Fentanyl crackdown advances in House

Drug box of  Fentanyl containing fentanil for treatment of sever
Jessica Baker's bill has 1 stop to go before the House floor.

A Jacksonville Republican’s bid to impose hard time on those who expose first responders to fentanyl is moving through House committees, with one stop remaining before the House floor after a vote by the Justice Appropriations Subcommittee.

Rep. Jessica Baker’s legislation (HB 231) contemplates felony penalties for “persons who unlawfully and intentionally possess specified controlled substances or mixtures and who expose law enforcement officers and others who are acting in their official capacity to such substances or mixtures and causing serious injury.”

The bill would protect corrections officers, law enforcement officers, firefighters, emergency medical technicians and paramedics should it become law.

Baker explained that recent years have brought “a reported increase in law enforcement and first responders having symptoms due to exposure to fentanyl,” with Narcan being required “to reverse the life-threatening effects.”

“This bill makes sure that individuals that put our first responders at risk are held accountable for their actions. This bill seeks to protect our first responders by creating a criminal penalty if a person 18 years or older is unlawfully in possession of fentanyl, exposes a first responder to the fentanyl, and an overdose or serious bodily injury of the first responder results,” she added.

Per the bill, guilty parties “must be sentenced to a mandatory minimum term of imprisonment of 15 years. If the injury sustained results in death or great bodily harm, the person commits a felony of the first degree … and, upon conviction thereof, must be sentenced to a mandatory minimum term of imprisonment of 30 years,” the bill notes.

A committee analysis of the legislation clarifies that it “provides an affirmative defense from prosecution if the first responder acted so far outside of the scope of ordinary care generally exercised by a member of his or her profession that he or she caused or substantially contributed to the exposure.”

During the hearing, police Corporal Robert Palmer spoke in favor of the bill, noting that last year he’d been exposed to fentanyl in the line of duty.

The Collier County officer needed Narcan twice to be “brought back to life,” after responding to a domestic violence call in an apartment complex and hauling one of the parties’ possessions downstairs.
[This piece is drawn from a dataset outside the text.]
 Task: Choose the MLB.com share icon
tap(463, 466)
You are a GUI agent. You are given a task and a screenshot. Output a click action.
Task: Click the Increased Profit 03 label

Symptoms set in quickly, Palmer noted, and he realized he’d been exposed to fentanyl or “some strong narcotic.” He went to the emergency room and was discharged within hours, but the effects lingered for days, and these included fogginess and amnesia.

“The best way I can describe it is almost like a stroke victim,” Palmer said.

Support wasn’t unanimous, of course, with the bill advancing by a 9-2 vote.

Democratic Rep. Mike Gottlieb, a criminal defense lawyer by trade, noted that some fentanyl use may be unintentional, and that the bill could also punish “addicts” without a “deterrent effect.”

“It’s not something they intended,” the Broward County Democrat said, adding that the lack of testing for the first responders could create a plausible defense for arrestees.

Baker noted in close the considerable likelihood of circumstances where suspect could “harm a first responder,” and suggested “prosecutorial discretion” would mitigate the maximum charges in some cases.